Microneedles: A novel clinical technology for evaluating skin characteristics

Abstract

Background: Current methods for evaluating efficacy of cosmetics have limitations because they cannot accurately measure changes in the dermis. Skin sampling using microneedles allows identification of skin-type biomarkers, monitoring treatment for skin inflammatory diseases, and evaluating efficacy of anti-aging and anti-pigmentation products.

Materials and methods: Two studies were conducted: First, 20 participants received anti-aging treatment; second, 20 participants received anti-pigmentation treatment. Non-invasive devices measured skin aging (using high-resolution 3D-imaging in the anti-aging study) or pigmentation (using spectrophotometry in the anti-pigmentation study) at weeks 0 and 4, and adverse skin reactions were monitored. Skin samples were collected with biocompatible microneedle patches. Changes in expression of biomarkers for skin aging and pigmentation were analyzed using qRT-PCR.

Results: No adverse events were reported. In the anti-aging study, after 4 weeks, skin roughness significantly improved in 17 out of 20 participants. qRT-PCR showed significantly increased expression of skin-aging related biomarkers: PINK1 in 16/20 participants, COL1A1 in 17/20 participants, and MSN in 16/20 participants. In the anti-pigmentation study, after 4 weeks, skin lightness significantly improved in 16/20 participants. qRT-PCR showed significantly increased expression of skin-pigmentation-related biomarkers: SOD1 in 15/20 participants and Vitamin D Receptor (VDR) in 15/20 participants. No significant change in TFAP2A was observed.
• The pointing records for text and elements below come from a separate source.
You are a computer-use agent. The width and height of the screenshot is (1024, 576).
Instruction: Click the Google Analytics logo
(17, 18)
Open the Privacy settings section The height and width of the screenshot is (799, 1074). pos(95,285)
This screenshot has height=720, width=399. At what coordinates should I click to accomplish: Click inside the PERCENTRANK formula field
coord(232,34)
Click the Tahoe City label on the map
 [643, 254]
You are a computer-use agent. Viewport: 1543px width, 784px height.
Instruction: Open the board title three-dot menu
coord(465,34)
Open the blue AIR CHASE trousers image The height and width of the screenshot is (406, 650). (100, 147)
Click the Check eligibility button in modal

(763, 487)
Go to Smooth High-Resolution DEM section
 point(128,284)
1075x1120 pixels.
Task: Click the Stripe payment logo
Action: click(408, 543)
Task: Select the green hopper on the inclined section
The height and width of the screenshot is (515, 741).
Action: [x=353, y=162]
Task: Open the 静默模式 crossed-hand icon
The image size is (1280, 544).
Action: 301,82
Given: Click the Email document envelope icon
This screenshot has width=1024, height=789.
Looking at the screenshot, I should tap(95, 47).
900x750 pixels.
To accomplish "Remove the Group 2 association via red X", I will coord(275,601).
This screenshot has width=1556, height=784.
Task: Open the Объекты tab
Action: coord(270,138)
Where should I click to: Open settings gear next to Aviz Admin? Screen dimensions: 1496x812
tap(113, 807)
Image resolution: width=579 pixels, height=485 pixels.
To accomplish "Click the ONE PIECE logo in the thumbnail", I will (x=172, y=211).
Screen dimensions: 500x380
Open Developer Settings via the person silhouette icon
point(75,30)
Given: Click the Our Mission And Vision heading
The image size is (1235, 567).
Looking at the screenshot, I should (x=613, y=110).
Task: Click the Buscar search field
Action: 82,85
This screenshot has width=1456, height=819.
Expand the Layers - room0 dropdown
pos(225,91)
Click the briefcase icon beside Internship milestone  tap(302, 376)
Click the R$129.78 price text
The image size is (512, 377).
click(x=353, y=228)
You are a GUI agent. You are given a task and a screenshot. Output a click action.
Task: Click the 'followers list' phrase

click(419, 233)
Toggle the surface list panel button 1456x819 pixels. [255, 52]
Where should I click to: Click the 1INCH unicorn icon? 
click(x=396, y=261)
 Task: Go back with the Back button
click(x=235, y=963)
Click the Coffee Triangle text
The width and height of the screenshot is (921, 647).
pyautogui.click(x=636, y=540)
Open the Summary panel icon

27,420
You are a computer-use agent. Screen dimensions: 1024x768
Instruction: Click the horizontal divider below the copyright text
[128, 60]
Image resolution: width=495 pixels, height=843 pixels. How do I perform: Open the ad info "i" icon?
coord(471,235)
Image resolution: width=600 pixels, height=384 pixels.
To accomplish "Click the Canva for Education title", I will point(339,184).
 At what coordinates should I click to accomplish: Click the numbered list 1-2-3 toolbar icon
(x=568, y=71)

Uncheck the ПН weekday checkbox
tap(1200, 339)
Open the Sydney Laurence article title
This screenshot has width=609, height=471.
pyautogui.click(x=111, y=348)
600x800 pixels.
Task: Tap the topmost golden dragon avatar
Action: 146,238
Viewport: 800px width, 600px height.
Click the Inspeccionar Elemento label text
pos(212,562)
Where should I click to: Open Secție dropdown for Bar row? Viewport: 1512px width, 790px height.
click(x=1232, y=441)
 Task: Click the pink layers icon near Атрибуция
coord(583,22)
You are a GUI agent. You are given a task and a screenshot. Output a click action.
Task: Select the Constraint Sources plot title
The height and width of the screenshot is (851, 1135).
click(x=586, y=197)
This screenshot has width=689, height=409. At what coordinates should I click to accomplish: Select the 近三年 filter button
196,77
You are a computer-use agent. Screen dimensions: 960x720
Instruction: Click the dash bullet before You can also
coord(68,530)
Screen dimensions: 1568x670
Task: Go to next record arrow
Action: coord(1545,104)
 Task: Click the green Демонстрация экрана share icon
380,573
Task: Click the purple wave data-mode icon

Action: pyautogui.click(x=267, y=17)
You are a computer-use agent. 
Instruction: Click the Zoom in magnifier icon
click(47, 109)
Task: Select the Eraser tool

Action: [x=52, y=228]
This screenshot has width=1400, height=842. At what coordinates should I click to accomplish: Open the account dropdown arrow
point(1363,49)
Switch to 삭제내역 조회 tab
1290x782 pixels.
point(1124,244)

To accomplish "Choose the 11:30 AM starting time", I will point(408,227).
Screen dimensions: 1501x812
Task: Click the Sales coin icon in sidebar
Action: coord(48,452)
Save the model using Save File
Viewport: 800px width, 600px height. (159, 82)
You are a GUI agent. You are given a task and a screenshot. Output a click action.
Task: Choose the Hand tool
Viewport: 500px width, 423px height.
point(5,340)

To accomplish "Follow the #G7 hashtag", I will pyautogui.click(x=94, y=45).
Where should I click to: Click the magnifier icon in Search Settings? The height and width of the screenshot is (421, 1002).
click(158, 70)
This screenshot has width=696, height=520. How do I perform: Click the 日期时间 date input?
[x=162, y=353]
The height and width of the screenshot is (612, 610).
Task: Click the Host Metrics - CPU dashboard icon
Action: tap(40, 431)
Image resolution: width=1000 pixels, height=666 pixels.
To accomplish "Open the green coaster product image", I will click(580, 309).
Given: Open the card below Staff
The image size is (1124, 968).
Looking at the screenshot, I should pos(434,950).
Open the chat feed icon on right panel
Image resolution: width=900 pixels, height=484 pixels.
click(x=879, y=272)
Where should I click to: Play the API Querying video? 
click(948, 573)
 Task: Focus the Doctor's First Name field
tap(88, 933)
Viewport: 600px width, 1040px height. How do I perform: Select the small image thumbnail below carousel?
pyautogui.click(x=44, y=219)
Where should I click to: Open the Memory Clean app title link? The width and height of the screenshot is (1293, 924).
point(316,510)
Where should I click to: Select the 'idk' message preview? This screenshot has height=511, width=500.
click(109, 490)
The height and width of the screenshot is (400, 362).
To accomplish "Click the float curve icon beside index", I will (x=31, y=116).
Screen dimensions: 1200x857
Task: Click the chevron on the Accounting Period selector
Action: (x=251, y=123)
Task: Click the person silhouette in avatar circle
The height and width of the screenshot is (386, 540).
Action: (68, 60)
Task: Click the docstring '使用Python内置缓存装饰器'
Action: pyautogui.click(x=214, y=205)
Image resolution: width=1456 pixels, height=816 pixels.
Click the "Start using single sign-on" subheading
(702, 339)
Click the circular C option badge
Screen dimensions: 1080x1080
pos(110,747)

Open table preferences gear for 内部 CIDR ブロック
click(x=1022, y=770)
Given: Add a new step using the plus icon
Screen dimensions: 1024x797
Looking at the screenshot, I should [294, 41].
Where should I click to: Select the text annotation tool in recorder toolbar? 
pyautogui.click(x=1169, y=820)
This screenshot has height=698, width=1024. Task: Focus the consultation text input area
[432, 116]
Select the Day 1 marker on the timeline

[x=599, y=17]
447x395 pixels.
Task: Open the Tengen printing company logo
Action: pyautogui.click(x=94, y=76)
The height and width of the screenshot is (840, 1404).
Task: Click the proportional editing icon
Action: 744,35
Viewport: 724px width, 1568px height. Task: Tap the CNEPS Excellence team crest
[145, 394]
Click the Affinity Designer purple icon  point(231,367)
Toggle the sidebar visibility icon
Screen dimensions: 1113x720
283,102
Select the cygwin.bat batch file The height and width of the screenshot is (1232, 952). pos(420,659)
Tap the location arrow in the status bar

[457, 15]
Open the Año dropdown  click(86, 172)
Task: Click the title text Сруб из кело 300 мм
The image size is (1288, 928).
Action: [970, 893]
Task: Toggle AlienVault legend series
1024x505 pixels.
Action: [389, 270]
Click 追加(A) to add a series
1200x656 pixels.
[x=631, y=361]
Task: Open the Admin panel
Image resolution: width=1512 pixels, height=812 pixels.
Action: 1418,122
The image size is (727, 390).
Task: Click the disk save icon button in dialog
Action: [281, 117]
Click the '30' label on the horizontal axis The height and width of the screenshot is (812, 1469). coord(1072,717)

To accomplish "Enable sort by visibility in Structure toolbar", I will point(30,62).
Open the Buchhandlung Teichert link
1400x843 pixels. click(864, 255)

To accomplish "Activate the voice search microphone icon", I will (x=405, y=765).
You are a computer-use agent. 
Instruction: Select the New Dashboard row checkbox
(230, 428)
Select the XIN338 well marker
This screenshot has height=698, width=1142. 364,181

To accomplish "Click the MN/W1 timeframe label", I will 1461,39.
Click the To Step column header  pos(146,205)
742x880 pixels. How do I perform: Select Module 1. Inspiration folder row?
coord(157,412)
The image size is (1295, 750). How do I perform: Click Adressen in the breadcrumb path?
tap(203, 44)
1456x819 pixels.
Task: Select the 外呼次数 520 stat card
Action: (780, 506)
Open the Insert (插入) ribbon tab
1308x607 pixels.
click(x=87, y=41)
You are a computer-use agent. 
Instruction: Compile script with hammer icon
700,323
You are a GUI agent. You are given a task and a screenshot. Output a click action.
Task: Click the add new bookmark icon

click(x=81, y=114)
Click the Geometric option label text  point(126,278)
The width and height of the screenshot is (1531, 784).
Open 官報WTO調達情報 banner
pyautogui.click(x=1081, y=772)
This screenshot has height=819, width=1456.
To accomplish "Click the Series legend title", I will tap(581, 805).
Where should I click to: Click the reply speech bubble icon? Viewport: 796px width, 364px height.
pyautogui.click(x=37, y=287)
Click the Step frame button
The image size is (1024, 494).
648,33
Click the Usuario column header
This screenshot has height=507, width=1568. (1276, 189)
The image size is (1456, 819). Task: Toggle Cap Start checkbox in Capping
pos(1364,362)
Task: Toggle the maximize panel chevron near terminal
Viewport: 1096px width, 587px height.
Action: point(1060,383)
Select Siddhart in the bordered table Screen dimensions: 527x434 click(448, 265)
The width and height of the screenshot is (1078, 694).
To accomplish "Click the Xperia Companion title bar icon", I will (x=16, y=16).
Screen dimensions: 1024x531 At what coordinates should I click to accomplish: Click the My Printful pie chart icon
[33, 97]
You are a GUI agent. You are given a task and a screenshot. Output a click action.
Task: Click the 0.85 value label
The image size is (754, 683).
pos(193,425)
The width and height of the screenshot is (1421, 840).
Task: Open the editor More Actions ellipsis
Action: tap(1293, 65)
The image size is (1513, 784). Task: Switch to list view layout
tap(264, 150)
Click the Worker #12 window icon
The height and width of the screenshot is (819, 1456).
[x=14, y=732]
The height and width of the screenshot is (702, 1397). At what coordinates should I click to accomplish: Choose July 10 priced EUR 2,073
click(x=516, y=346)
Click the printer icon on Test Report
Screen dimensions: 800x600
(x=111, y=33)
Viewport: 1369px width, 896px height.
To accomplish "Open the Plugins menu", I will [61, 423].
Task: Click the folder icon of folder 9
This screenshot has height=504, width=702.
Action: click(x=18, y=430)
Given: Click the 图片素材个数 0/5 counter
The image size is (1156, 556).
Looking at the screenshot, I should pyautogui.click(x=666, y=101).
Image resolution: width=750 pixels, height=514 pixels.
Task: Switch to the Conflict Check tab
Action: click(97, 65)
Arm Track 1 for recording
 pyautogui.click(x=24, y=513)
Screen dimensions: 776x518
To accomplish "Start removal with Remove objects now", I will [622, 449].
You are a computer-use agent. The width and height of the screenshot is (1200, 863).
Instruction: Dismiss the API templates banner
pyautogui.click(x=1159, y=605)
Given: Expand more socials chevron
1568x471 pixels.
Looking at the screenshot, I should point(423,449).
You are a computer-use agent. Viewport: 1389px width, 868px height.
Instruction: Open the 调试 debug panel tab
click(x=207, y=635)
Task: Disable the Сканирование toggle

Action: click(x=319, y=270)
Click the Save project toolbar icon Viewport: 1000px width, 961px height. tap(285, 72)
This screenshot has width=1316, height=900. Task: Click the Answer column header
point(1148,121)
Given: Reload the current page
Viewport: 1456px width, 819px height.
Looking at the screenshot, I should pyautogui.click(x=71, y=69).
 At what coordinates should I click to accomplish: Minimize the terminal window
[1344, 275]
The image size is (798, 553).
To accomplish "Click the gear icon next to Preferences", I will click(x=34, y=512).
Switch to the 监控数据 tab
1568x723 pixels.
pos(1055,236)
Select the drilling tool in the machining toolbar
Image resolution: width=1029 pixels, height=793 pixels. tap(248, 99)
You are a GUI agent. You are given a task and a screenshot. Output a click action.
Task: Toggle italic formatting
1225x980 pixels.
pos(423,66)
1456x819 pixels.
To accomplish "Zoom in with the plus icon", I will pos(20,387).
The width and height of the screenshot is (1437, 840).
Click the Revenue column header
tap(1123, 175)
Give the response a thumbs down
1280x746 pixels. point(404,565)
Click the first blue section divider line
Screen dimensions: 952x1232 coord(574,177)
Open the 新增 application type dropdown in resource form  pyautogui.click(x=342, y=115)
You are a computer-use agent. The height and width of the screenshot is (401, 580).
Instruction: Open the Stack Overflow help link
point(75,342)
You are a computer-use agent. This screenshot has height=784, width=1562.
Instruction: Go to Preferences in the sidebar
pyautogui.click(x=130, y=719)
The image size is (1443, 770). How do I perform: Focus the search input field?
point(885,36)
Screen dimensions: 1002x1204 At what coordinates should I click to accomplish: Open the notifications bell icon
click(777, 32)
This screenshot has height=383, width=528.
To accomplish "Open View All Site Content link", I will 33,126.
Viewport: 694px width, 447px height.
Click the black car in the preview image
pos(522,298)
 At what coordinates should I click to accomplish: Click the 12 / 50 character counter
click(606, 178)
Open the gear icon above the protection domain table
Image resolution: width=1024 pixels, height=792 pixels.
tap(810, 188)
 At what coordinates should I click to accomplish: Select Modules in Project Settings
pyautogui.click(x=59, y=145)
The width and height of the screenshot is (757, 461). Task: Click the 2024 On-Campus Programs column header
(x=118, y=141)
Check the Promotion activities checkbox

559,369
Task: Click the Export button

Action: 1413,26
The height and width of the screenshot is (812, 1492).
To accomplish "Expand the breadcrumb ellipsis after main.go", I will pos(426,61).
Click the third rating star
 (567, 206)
Conclusion: Skin sampling and mRNA analysis for biomarkers provides a novel, objective, quantitative method for measuring changes in the dermis and evaluating the efficacy of cosmetics. This approach complements existing evaluation methods and has potential application in assessing the effectiveness of medical devices, medications, cosmeceuticals, healthy foods, and beauty devices.

Keywords: in vivo efficacy test; skin aging; skin biomarkers; skin pigmentation.

FIGURE 1

Non‐invasive measurement of skin roughness using PRIMOS. Representative images of crow's feet (A) before and (B) after 4 weeks of using the anti‐aging product. (C) Comparison of average roughness (Ra) values before and after 4 weeks of product use for all participants. Results are displayed as mean ± standard error of the mean of experiments. ^* p < 0.05.

FIGURE 2

Changes in gene expression of skin aging‐related biomarkers detected by qRT‐PCR. The ΔC_T values of (A) PINK1, (B) COL1A1, and (C) MSN before and after 4 weeks of using the test product. Results are displayed as mean ± standard error of the mean of experiments. ^* p < 0.05. ΔC _T, Delta cycle threshold; COL1A1, Collagen type 1 alpha 1 chain; MSN, Moesin; PINK1, PTEN‐induced kinase 1; qRT‐PCR, quantitative real‐time polymerase chain reaction.

FIGURE 3

Non‐invasive measurement of skin lightness using spectrophotometer. Comparison of average lightness (L*) values before and after 4 weeks of use for all participants. Results are displayed as mean ± standard error of the mean of experiments. ^* p < 0.05.

FIGURE 4

Changes in gene expression of skin pigmentation‐related biomarkers detected by qRT‐PCR. The ΔC _T values of (A) TFAP2A, (B) SOD1, and (C) VDR before and after 4 weeks of using the test product. Results are displayed as mean ± standard error of the mean of experiments. ^* p < 0.05. ΔC _T, Delta cycle threshold; qRT‐PCR, quantitative real‐time polymerase chain reaction; SOD1, superoxide dismutase 1; TFAP2A, Transcription Factor AP‐2 Alpha; VDR, Vitamin D receptor.